TEXT BLOCK:
____________
Kalah is a modern variation in the ancient Mancala family of games, the oldest known version having been found carved into a stone tablet in the 16th-century BCE pyramid of Cheops. The Kalah variation was developed in the United States by William Julius Champion, Jr. in 1940. This game is sometimes also called "Kalahari", possibly by false etymology from the Kalahari desert in Namibia.

For most of its variations, Kalah is a solved game with a first-player win if both players play perfect games. The pie rule can be used to balance the first-player's advantage.

Standard gameplay
Example turn
 
The player begins sowing from the highlighted house.
 
The last seed falls in the store, so the player receives an extra move.

The last seed falls in an empty house on the player's side. The player collects the highlighted seeds from both their own house and the opposite house of their opponent and will move them to the store. 
The game provides a Kalah board and a number of seeds or counters.  The board has 6 small pits, called houses, on each side; and a big pit, called an end zone or store, at each end. The object of the game is to capture more seeds than one's opponent.

At the beginning of the game, four seeds are placed in each house.  This is the traditional method.
Each player controls the six houses and their seeds on the player's side of the board.  The player's score is the number of seeds in the store to their right.
Players take turns sowing their seeds.  On a turn, the player removes all seeds from one of the houses under their control. Moving counter-clockwise, the player drops one seed in each house in turn, including the player's own store but not their opponent's.
____________
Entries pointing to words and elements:

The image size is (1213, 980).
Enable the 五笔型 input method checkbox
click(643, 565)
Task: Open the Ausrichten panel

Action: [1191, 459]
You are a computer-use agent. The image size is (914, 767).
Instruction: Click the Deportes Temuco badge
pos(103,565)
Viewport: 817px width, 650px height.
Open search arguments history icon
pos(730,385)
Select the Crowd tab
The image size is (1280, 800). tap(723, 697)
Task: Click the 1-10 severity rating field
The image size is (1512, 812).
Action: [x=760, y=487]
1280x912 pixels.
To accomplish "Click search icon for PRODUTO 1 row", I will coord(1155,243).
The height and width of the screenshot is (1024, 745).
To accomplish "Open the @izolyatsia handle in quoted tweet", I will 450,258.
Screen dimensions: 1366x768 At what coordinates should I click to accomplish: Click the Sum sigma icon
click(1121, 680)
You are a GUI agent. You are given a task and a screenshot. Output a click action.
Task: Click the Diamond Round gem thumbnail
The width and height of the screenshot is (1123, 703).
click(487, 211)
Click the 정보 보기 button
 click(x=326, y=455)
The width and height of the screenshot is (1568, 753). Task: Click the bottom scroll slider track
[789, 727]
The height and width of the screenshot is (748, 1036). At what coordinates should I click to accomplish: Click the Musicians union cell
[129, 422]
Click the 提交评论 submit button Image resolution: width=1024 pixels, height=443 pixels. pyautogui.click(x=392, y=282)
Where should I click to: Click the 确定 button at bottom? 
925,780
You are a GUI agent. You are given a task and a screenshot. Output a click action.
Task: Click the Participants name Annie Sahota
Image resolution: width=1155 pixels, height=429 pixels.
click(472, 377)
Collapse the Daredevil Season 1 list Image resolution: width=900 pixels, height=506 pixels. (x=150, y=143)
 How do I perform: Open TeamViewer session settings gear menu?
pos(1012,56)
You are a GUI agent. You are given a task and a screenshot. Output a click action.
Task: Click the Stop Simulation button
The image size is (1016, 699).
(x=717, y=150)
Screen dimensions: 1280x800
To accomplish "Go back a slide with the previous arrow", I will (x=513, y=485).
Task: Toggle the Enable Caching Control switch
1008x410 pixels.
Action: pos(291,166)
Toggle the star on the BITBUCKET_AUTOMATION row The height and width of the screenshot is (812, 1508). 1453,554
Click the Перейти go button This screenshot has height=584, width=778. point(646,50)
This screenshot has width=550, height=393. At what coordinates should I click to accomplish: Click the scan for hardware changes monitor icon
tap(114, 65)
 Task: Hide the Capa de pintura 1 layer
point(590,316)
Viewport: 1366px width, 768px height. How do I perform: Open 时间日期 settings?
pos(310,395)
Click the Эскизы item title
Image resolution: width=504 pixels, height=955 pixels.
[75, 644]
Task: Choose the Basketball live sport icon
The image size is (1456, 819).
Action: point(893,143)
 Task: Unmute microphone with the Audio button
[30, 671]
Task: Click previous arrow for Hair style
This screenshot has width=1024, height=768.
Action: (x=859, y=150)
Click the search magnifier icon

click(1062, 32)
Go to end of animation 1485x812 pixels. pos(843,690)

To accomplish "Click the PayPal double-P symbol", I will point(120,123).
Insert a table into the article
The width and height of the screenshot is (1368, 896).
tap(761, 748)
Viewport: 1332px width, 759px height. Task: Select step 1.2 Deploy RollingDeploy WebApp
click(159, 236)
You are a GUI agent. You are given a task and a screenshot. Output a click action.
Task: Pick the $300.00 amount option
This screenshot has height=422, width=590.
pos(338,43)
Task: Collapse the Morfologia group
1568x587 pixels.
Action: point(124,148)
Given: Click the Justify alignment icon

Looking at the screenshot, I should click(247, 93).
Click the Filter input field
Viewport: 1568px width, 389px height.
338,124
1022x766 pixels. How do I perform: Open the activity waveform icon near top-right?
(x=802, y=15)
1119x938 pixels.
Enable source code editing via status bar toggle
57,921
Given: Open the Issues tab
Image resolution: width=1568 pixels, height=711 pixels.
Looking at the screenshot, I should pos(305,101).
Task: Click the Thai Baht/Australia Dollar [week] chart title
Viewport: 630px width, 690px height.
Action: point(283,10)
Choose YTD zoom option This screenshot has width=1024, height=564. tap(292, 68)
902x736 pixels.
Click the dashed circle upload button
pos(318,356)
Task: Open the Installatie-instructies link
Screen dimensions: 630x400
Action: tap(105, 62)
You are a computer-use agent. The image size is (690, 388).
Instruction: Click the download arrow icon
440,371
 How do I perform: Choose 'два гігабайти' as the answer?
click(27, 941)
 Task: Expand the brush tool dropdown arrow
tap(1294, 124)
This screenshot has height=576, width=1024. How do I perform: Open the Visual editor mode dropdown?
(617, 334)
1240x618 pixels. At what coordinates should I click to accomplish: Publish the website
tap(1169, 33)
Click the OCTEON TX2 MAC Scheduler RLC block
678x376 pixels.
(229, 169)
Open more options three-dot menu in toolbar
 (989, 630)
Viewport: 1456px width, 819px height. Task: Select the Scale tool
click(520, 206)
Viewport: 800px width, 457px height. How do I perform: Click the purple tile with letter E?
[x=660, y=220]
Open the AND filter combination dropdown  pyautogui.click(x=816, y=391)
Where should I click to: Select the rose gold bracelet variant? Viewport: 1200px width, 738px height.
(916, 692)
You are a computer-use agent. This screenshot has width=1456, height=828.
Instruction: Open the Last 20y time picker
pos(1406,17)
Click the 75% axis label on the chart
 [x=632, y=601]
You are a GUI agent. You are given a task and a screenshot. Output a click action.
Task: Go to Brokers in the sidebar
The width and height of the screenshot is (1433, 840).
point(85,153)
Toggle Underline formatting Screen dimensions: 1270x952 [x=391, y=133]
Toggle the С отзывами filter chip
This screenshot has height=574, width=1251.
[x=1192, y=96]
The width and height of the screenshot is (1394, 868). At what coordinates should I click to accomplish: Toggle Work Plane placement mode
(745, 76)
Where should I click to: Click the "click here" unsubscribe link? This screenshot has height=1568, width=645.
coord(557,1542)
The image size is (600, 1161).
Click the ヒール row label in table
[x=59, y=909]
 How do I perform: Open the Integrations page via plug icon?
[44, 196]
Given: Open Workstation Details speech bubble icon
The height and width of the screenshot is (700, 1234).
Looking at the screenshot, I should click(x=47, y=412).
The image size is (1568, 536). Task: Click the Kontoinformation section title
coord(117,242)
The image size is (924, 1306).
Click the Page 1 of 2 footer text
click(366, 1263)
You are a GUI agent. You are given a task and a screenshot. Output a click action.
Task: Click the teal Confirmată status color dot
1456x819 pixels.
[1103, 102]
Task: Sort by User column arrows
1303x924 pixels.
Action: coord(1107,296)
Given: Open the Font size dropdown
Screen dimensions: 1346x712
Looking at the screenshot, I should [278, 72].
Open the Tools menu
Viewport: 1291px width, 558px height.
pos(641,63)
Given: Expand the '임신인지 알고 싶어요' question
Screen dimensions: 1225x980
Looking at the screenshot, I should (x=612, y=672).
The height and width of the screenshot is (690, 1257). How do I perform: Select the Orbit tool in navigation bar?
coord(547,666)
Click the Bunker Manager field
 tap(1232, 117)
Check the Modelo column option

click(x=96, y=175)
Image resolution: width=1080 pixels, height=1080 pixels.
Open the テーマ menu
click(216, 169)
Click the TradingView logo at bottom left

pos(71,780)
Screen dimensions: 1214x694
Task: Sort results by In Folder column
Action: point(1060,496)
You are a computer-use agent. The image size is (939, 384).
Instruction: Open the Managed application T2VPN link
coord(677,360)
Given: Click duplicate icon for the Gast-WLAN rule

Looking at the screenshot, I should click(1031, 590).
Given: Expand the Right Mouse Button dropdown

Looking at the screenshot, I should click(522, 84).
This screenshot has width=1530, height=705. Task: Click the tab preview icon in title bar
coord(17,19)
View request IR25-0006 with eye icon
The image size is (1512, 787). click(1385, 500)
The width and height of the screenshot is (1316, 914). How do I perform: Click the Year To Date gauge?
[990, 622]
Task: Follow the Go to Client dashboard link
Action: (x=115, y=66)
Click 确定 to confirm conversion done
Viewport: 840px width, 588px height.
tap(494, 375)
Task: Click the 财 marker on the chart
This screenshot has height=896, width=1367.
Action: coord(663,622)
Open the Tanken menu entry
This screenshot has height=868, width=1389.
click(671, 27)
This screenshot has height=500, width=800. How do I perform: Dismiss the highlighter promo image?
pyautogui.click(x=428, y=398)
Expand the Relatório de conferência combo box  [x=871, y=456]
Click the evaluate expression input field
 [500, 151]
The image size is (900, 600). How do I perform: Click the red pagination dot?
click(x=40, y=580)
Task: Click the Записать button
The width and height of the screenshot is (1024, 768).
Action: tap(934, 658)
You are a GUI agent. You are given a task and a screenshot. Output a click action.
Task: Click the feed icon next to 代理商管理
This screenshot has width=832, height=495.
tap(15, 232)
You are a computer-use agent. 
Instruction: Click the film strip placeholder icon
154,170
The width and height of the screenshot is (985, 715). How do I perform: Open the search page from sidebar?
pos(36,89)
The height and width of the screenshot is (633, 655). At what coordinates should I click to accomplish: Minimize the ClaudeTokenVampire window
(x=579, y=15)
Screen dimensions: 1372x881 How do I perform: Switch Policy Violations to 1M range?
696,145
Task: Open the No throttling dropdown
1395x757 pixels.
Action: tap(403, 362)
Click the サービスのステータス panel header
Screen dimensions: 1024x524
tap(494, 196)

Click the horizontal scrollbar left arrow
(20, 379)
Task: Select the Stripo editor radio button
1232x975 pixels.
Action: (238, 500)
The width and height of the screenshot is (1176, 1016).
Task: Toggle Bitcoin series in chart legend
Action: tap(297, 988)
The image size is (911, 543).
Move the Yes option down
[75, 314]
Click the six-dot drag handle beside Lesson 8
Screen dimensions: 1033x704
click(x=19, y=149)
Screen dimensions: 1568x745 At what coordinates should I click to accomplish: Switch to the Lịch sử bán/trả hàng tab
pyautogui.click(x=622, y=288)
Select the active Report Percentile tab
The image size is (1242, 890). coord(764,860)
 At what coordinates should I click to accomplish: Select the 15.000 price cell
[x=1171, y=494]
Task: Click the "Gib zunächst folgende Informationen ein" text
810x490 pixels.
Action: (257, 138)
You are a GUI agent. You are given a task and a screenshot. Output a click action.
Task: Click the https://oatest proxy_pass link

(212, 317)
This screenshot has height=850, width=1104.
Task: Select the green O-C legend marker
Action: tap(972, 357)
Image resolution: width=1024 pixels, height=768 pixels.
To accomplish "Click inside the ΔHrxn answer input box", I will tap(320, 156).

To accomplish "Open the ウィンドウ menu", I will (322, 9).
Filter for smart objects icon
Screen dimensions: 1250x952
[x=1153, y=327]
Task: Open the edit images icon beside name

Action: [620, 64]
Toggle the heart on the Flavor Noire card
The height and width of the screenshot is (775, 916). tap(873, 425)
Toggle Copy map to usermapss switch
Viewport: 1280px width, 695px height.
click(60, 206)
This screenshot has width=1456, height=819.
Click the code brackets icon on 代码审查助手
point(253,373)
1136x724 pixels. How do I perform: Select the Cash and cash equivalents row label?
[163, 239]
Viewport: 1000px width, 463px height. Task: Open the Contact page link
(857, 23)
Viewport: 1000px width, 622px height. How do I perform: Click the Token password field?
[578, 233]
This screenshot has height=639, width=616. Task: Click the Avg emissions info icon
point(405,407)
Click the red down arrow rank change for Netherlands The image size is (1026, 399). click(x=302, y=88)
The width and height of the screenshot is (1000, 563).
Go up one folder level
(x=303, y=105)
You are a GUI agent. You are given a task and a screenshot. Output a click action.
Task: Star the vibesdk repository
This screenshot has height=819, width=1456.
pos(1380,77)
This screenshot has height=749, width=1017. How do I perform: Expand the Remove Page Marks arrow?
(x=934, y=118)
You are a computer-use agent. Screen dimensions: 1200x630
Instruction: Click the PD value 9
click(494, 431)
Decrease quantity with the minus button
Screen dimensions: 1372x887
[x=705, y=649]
____________
GOALS:
A: According to the Kalah text, who developed the Kalah variation, and in what year?
B: Carry on the Kalah text from the point after its final sentence.
The listing comes from a separate source and has no connection to the Kalah text.

TASK ANSWERS:
A: William Julius Champion, Jr., in 1940.

B:
If the last sown seed lands in an empty house owned by the player, and the opposite house contains seeds, both the last seed and the opposite seeds are captured and placed into the player's store.
If the last sown seed lands in the player's store, the player gets an additional move.  There is no limit on the number of moves a player can make in their turn.
When one player no longer has any seeds in any of their houses, the game ends.  The other player moves all remaining seeds to their store, and the player with the most seeds in their store wins.

It is possible for the game to end in a draw.

Variations 
 The game may start with a number of seeds in each house different from four. A nomenclature has been developed to describe these variations: Kalah(h,s), where h designates the number of houses on each side, and s designates the number of seeds that start out in each house. In broad terms, the more seeds, the more challenging is the game. The three-, four-, five- and six-seed Kalah have been solved, with the starting player always winning with perfect play. Thus some web sites have implemented the game with the pie rule to make it fair.
 An alternative rule has players sow in a clockwise direction, requiring more stones to be sowed in a single turn to reach the store.
 The "Empty Capture" variant: If the last sown seed lands in an empty house owned by the player, even if the opposite house is empty, the last seed is captured and placed into the player's store.
 An alternative rule does not count the remaining seeds as part of the opponent's score at the end of the game.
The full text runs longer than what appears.